In the arms race with venomous snakes and their victims, several mammals have independently evolved similar defence mechanisms.
Snake venoms work in a variety of different ways; cytotoxins that break down cell walls, Cardiotoxins that stop the heart beating, and hemotoxins that can cause the victim's blood to thicken and clot. Among some of the swiftest and deadliest venoms are the neurotoxins, the toxins that specifically target the nervous system causing paralysis, convulsions, respiratory failure and, in many cases, death.
One of the most common types of neurotoxin is the α-neurotoxin; utilised by a large number snake species including the especially potent venom in the sea snakes and cobras. This family of toxins functions by blocking signals between the nervous system and the muscles. By binding to nicotinic acetylcholine receptors on the surface of the muscle fibres the toxin prevents signals transmitted by the neurotransmitter acetylcholine passing between the nerve ending and the muscle fibre.
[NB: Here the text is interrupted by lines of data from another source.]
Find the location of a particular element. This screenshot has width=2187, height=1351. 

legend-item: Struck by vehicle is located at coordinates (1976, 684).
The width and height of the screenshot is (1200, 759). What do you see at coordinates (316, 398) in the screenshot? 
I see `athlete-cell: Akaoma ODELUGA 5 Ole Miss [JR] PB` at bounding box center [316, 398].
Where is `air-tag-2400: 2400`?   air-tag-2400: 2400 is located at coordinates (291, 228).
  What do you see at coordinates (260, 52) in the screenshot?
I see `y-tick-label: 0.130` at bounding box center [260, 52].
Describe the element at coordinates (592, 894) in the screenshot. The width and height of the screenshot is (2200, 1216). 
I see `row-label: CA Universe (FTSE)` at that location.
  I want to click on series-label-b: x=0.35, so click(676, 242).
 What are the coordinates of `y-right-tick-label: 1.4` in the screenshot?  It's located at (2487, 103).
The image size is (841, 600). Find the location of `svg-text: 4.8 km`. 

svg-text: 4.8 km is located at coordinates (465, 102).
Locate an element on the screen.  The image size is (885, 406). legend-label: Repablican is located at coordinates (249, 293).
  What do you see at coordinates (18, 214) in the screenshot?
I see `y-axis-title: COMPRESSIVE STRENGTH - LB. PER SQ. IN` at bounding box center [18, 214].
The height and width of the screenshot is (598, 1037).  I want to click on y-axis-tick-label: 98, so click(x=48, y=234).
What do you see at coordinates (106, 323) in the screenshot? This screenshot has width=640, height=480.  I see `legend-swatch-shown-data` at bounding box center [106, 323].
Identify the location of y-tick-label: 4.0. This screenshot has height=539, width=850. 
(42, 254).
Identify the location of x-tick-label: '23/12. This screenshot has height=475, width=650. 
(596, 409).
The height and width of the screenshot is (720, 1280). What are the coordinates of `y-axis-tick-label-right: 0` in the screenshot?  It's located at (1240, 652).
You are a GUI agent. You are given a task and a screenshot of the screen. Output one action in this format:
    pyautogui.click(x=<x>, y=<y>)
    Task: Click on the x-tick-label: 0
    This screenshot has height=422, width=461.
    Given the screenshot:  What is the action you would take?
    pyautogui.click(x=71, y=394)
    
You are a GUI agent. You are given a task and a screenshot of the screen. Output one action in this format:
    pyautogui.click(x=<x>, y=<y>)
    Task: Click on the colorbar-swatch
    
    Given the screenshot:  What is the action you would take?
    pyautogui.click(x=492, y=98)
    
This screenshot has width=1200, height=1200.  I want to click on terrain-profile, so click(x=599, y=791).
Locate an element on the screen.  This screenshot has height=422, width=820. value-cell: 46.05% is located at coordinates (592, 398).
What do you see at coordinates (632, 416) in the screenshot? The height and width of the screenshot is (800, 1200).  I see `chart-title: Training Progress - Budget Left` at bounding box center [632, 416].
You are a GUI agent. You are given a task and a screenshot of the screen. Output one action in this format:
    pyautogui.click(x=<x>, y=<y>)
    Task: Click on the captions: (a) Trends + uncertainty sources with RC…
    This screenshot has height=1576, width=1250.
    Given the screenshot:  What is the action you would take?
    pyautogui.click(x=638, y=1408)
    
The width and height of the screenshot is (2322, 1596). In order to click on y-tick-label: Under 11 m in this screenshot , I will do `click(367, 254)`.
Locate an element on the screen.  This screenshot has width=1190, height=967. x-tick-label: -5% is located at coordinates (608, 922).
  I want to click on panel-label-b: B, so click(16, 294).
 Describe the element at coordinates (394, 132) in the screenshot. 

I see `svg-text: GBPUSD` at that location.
Several groups of mammals have managed to evolve resistance to these neurotoxins: the mongoose, hedgehog, and the honey badger. A study conducted by researchers at the University of Minnesota and published in the scientific journal Toxicon demonstrated the chemical bases for this resistance.
By looking at the genome of these species, and focussing on the sequence that was responsible for the production of nicotinic acetylcholine receptors, the researchers were able to identify mutations at two sites which conveyed the resistance.
These mutations were very similar when comparing the hedgehog to the honey badger, yet did not exist in other closely related species, indicating the two species had independently evolved the same solution to surviving the venom.
Interestingly, the domestic pig, whose resistance had been suspected but never experimentally tested before, displayed identical changes to the honey badger at the two sites. Consequently, all three species, the pig, hedgehog and honey badger had convergently evolved; they had independently acquired the same defences against the snake venom.
The function of the mutations at these two sites was to slightly alter the structure of the receptors. While they would still be receptive to the acetylcholine, they prevent the neurotoxin from binding and inhibiting the receptor, allowing the nervous system to remain in control of the muscle.
The mechanism by which α-neurotoxins attack a victim (1) the acetylcholine receptor on the muscle cells, it can bind with acetylcholine to transmit nervous impulses (2) the neurotoxin binds to the receptor, blocking acetylcholine (3) the alternate receptor, changed by mutations in the genome, will still bind to acetylcholine but not the neurotoxin.
The Mongoose on the other hand did not share the same mutations at the two sites of interest, though there were mutations at both sites they were of a different type to that seen in the pig, hedgehog and honey badger. This difference indicates that while a different chemical pathway is used, the functional result is the same; the prevention of the neurotoxin binding to the receptor site.
Examples of convergent evolution such as this are especially interesting as they show that organisms can evolve similar or identical traits all the way down to the genetic level. Whilst convergent evolution has been known about for a long time (similarities in form and behaviour can be seen relatively easily by watching different groups of animals), it has only recently with the invention of modern genetic analysis technologies that discovering examples of genetic convergence has been possible.
Looking into the genome for examples of convergent evolution is especially powerful as it can reveal similarities between species where similarities are not thought to exist, such as between the pig and the honey badger, revealing insights into the evolutionary history of these animals; in this case indicating that the domestic pig has a history of conflict with venomous snakes.